Other studies and accounts from research physicians suggest it is incorrect to blame unbalanced research simply on mistrust, language barriers or cultural differences.
"The best way you do this is you just demand you enroll minorities," said UC Davis' DeCarli, who is part of a nationwide team recruiting participants one-third of them African American, one-third Latino and one-third white for an Alzheimer's study.
With prodding from the National Institutes of Health, researchers have learned how to better explain their work, explain it in more languages and employ more diverse researchers, DeCarli and other doctors said. Many report success.
For one pilot study looking into prostate cancer markers in African Americans, UC Davis initially recruited 50 people who were willing to hear the study described in detail.
"Not a single African American patient turned us down for this study once they talked to us," said Dr. Ralph deVere White, director of the UC Davis Cancer Center.

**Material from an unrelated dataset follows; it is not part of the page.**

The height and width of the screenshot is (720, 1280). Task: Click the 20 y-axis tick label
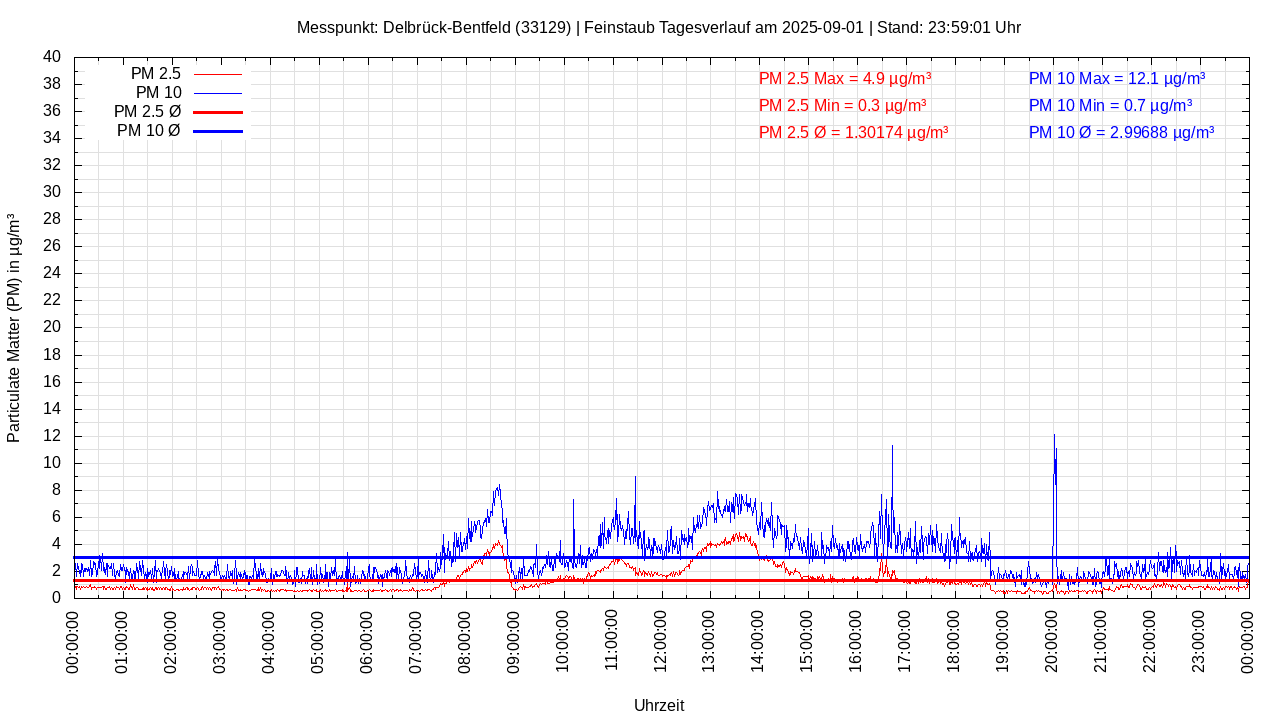coord(52,327)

Of more than 300,000 people recruited by Kaiser Permanente of Northern California for a vaccine study, about 19 percent are Latino, 19 percent multiethnic, 13 percent Asian American and 8 percent African American.
Nationwide, the NIH found significant diversity in 2006 in "Phase III" clinical trials, the large trials that are the final step of testing before new treatments can be adopted.
When researchers tracked Latino heritage separately from race, and included both at-home and overseas trials funded by the NIH, they were studying a population in 2006 that was about 47 percent white, 18.8 percent black, 12 percent Asian and 11.5 percent Latino.
By comparison, FDA records for one subcategory of new drugs approved between 1995 and 1999 found that only a little more than half of the researchers provided information about race at all.
Of those who did, 88 percent of their research subjects were white, 8 percent black, 3 percent Latino and about 1 percent Asian or Pacific Islander. Black participation dropped nearly in half in the five years studied, and Latino representation was always below population levels.
Pharmaceutical companies understand medicines affect people differently.
They encourage diverse enrollment, but they also work under tough time pressures, said Ken Johnson of the Pharmaceutical Research and Manufacturers of America.
"You can't bring a clinical trial to a screeching halt because you don't fulfill some quota," Johnson said. "You're talking about medicines that save people's lives."
You're also talking about a lot of money and it can be cheaper to recruit as quickly as possible, even if you don't get an ideal ethnic mix of volunteers, said Dr. Maria Alexander-Bridges, who headed the Endocrine Society's task force on minority participation.
In the face of such cost pressure, the pharmaceutical industry probably will "have to be nudged" by the FDA to widen its net, she said.
"We're trying to understand the disease genes that lead to risk and the genes that lead to differences in how a drug is metabolized in a particular person's body," said Alexander-Bridges.